Son muchas las miradas y las opiniones acerca de la vigencia y la importancia de los partidos políticos. Antes de profundizar cualquier análisis, vale la pena apelar a la realidad, a la letra estricta de la Constitución Nacional, ya que no son pocos los que se desgarran las vestiduras venerándola y, a la hora de opinar con ligereza, la ignoran de un modo curioso.
En su Primera Parte, en el Capítulo Segundo: Nuevo derechos y garantías, la Carta Magna expresa:
Artículo 38- “Los partidos políticos son instituciones fundamentales del sistema democrático. Su creación y el ejercicio de sus actividades son libres dentro del respeto a esta Constitución, la que garantiza su organización y funcionamiento democráticos, la representación de las minorías, la competencia para la postulación de candidatos a cargos públicos electivos, el acceso a la información pública y la difusión de sus ideas…” Clarísimo. Y, cabe reafirmar, no hay participación electoral posible si no es a través de los partidos políticos. Luego puede sobrevenir todo el debate; que deben modernizarse, que han quedado obsoletos, que existen canales más modernos y efectivos de participación... y muchas otras opiniones, valederas por cierto, acerca de la actualidad de los partidos políticos. En consecuencia, resulta saludable que el debate encuentre en los partidos políticos un espacio importante.
Este desconocimiento trae aparejada la noción de la poca importancia de los partidos y la carencia de ideas. “Los que dicen que todos los políticos son iguales suelen conformarse con los peores” (Jaume Perich, escritor catalán). El reconocido Alejandro Dolina sostiene esta idea en la noción de que los políticos no son todos iguales, el problema es la falta de inteligencia o la incapacidad de quien pretende juzgarlos y distinguirlos. Lo cierto es que los partidos políticos y sus hombres se sostienen con ideas. En cada partido hay gente que pensó y difundió ideas y valores. Y esto es común a todos los partidos y a todas las ideologías. Juan Domingo Perón, Arturo Jauretche, Leandro Alem, Hipólito Yrigoyen, Moisés Lebensohn, Ricardo Balbín, Abelardo Ramos, Arturo Frondizi y tantos otros. Luego se puede coincidir, discrepar, juzgar y lo que se quiera. Pero así se forjaron las ideologías; se actualizaron y se aplicaron, se cometieron aciertos y errores, con apego a ideales, a ideas, a pensamientos, a la capacidad intelectual de gente pensante. El problema se suele presentar cuando el desprecio a las ideologías viene de la mano de la defensa de fuertes intereses personales o de sectores. Entonces, las únicas ideas válidas son las que reportan algún beneficio al sujeto en cuestión. Suele ser útil la economía para entender estas realidades. Hay posiciones extremas que reservan al estado un rol muy menor y pretenden el libre juego del mercado, de “la mano invisible”, y quienes exigen un estado más poderoso y más presente en la realidad económica y social. En medio de ambos extremos, conviven distintas posiciones. Valen los matices, las opciones y las adaptaciones a cada momento histórico. Al igual que en todas las cuestiones de la política.

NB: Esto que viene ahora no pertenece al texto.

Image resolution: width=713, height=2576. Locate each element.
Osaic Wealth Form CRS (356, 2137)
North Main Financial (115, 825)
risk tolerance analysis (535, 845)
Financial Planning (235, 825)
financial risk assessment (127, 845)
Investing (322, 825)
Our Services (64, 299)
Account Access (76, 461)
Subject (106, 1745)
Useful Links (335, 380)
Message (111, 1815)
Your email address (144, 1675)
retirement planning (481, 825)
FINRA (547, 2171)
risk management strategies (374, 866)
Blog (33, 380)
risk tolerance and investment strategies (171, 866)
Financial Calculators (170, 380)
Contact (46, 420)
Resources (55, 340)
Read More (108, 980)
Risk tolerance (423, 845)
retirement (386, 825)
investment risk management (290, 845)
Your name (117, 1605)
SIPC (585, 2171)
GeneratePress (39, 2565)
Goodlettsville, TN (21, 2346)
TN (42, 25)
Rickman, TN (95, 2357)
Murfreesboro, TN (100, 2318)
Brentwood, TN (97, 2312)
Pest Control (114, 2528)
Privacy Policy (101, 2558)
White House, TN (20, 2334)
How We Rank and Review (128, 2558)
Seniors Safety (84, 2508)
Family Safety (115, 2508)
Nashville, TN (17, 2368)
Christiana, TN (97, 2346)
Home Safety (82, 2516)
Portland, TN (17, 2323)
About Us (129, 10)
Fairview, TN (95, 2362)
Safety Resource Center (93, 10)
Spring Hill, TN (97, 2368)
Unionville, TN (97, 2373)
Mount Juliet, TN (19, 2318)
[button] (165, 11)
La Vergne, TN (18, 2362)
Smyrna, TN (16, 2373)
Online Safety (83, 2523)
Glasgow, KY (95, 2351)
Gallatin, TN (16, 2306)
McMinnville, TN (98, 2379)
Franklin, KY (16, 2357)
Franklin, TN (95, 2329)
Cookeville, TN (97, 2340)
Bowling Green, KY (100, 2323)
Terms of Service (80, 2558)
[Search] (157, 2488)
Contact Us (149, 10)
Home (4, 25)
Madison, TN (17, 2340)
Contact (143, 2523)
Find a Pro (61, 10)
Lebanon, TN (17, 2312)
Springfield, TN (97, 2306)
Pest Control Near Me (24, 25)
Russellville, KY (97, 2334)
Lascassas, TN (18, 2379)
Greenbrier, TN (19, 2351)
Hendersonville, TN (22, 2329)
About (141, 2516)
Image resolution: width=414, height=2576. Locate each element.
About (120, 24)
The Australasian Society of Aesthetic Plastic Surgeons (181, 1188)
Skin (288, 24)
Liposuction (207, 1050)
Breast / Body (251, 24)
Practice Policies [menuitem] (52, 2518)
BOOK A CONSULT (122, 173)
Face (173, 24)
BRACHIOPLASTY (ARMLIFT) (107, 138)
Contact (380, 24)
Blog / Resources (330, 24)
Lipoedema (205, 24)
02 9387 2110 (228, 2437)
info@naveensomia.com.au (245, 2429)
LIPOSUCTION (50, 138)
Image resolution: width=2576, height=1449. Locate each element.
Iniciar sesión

Lo que no se admite es que de un modo desvergonzado se pretendan cultivar, un día, determinados valores y, al otro, pregonar exactamente lo contrario. O se mentía antes o se miente ahora. Y se miente siempre y la traición pasa a ser un emblema. Se traiciona a los que recorren juntos la misma senda, a los pensadores, a las tradiciones, a los mártires de esos esfuerzos, a la familia... Una cosa son los postulados de un brillante teórico de las Cuentas Nacionales, como Juan Vital Sourruille (le haya ido como le haya ido), y otra las trapisondas de Dujovne. No se puede compartir ideológicamente ambas. No se puede participar de ambos banquetes. Una cosa es el kirchnerismo extremo en la cima de la “kolina”, y otra son los globos amarillos. Si el juicio parece antiguo, debe ser cierto, pocas cosas tan de moda como la traición y la ignorancia.